— begin STORED ROWS —
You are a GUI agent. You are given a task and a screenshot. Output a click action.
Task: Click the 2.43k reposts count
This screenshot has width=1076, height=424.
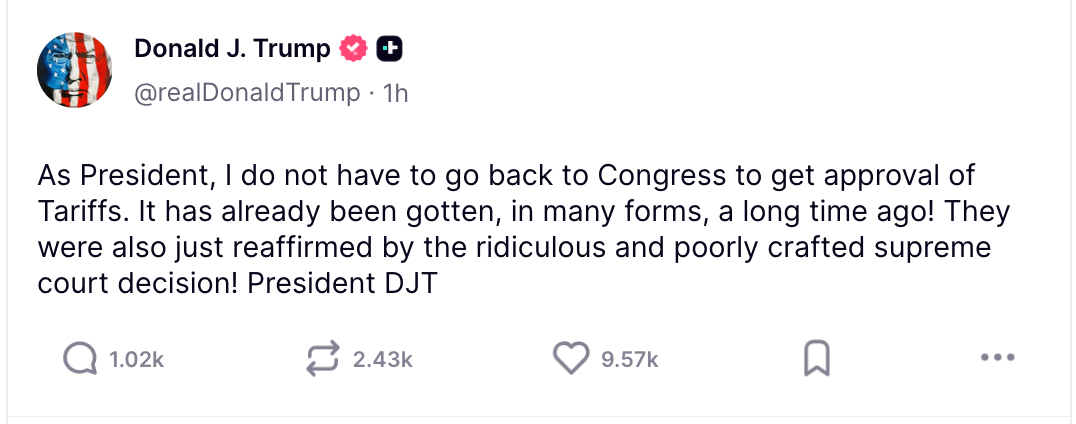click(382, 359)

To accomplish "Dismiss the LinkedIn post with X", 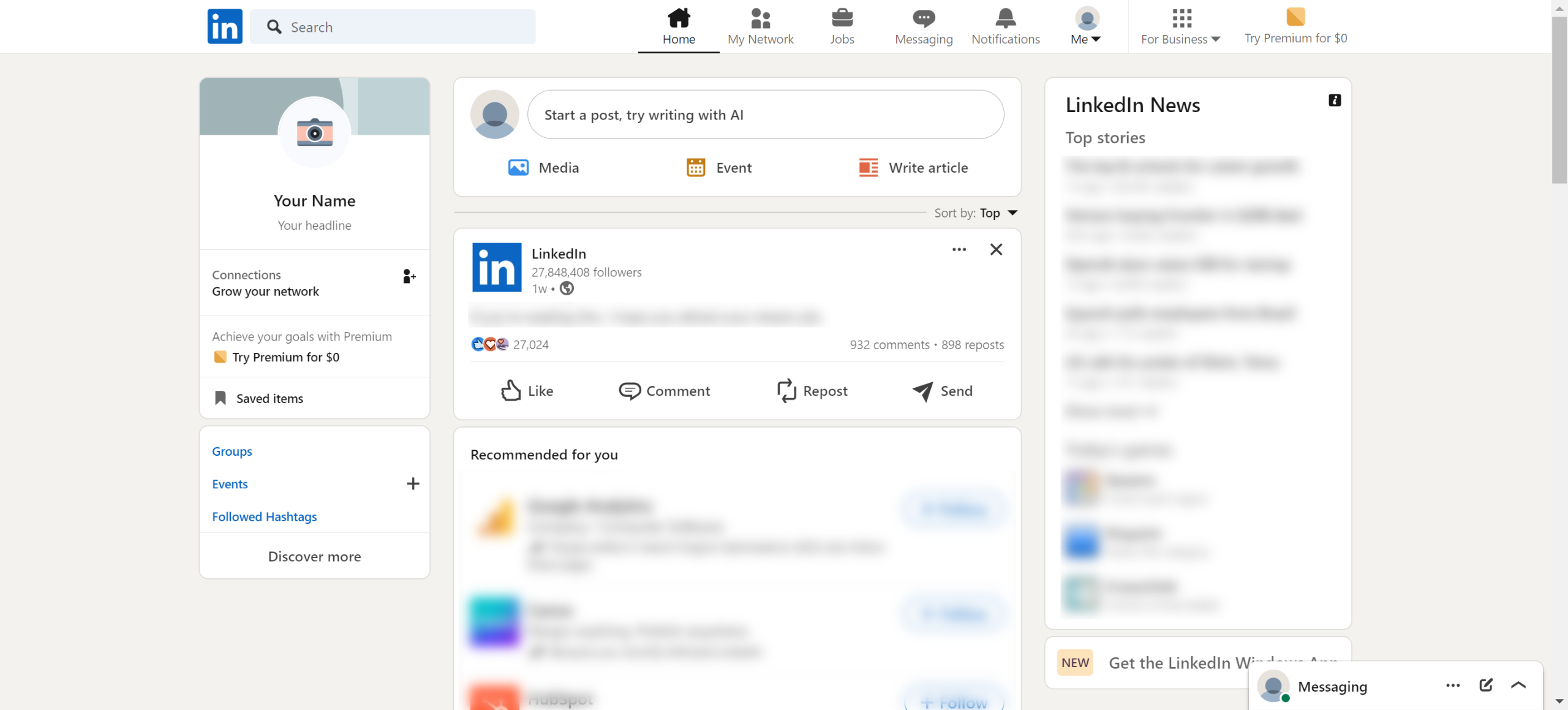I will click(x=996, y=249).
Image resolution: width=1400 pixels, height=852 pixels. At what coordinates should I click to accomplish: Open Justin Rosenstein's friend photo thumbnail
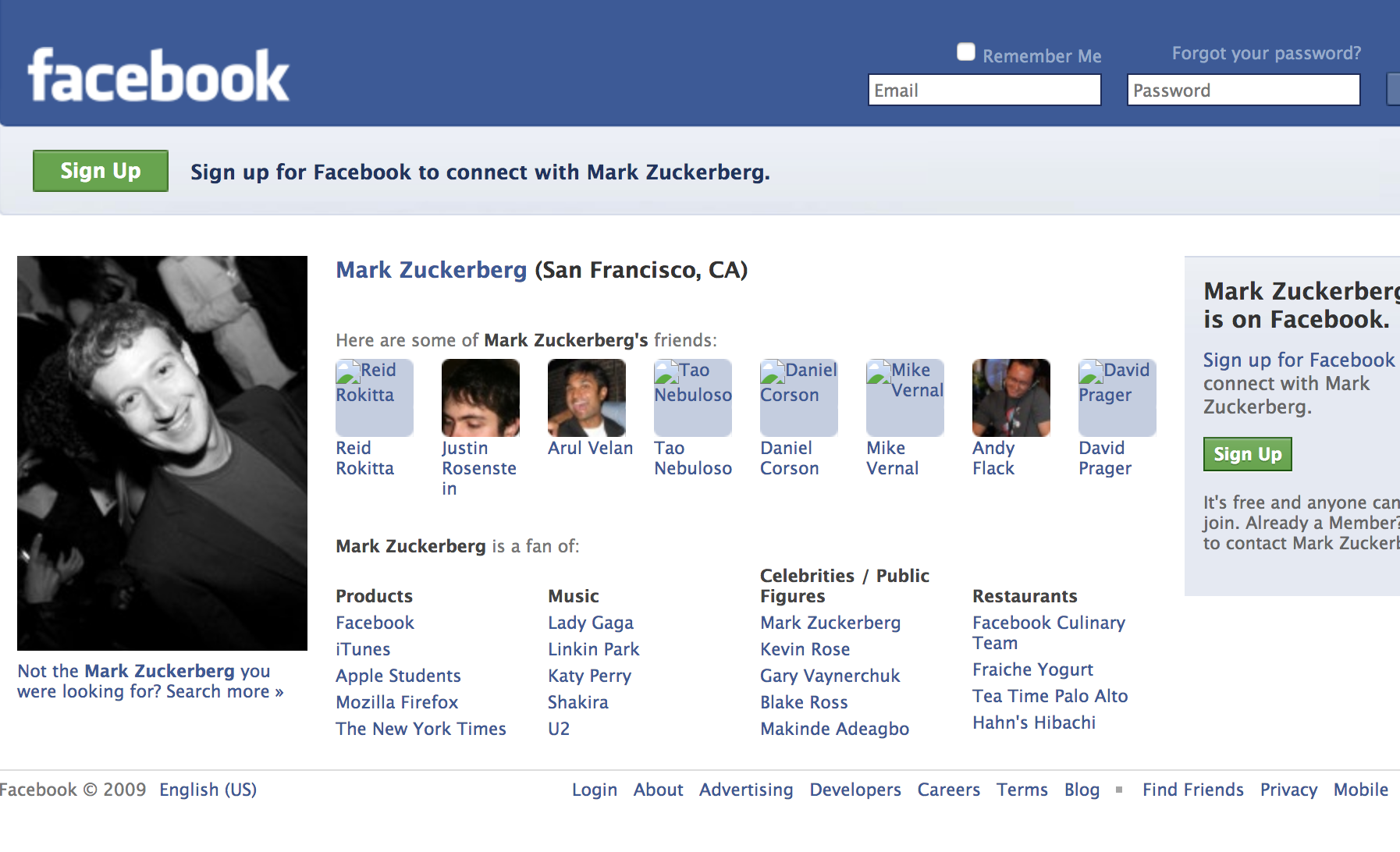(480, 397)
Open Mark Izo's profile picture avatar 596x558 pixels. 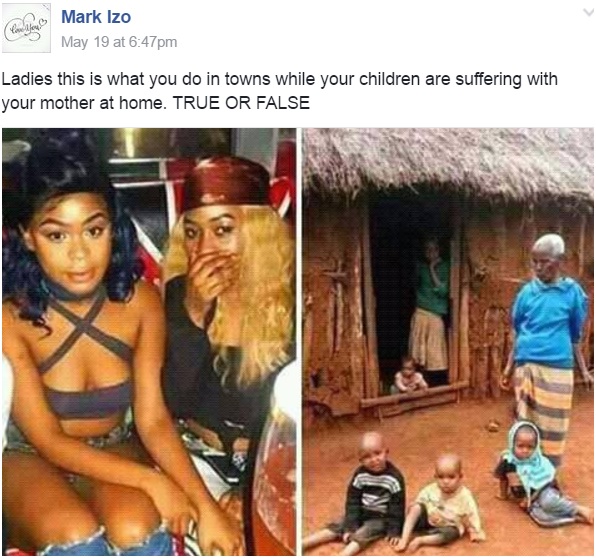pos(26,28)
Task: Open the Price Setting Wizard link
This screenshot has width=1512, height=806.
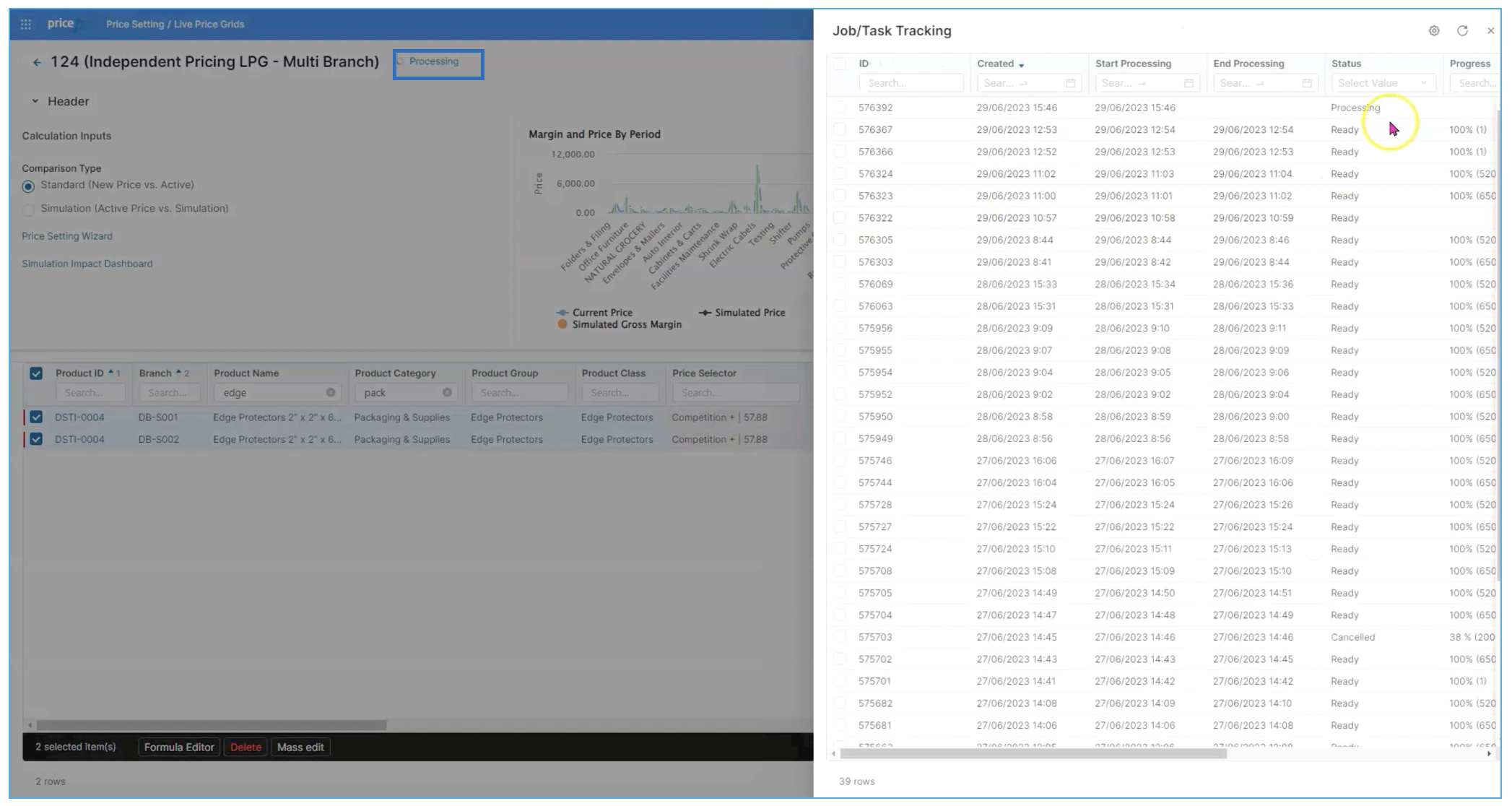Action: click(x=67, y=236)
— end STORED ROWS —
• **WHAT YOU ARE ASKED TO DO**: Please pull out each line of the material above that contains the string "screenshot". Letter case counts, so match it exactly.

• **THE COMPLETED TASK**:
You are a GUI agent. You are given a task and a screenshot. Output a click action.
This screenshot has width=1076, height=424.
This screenshot has width=1512, height=806.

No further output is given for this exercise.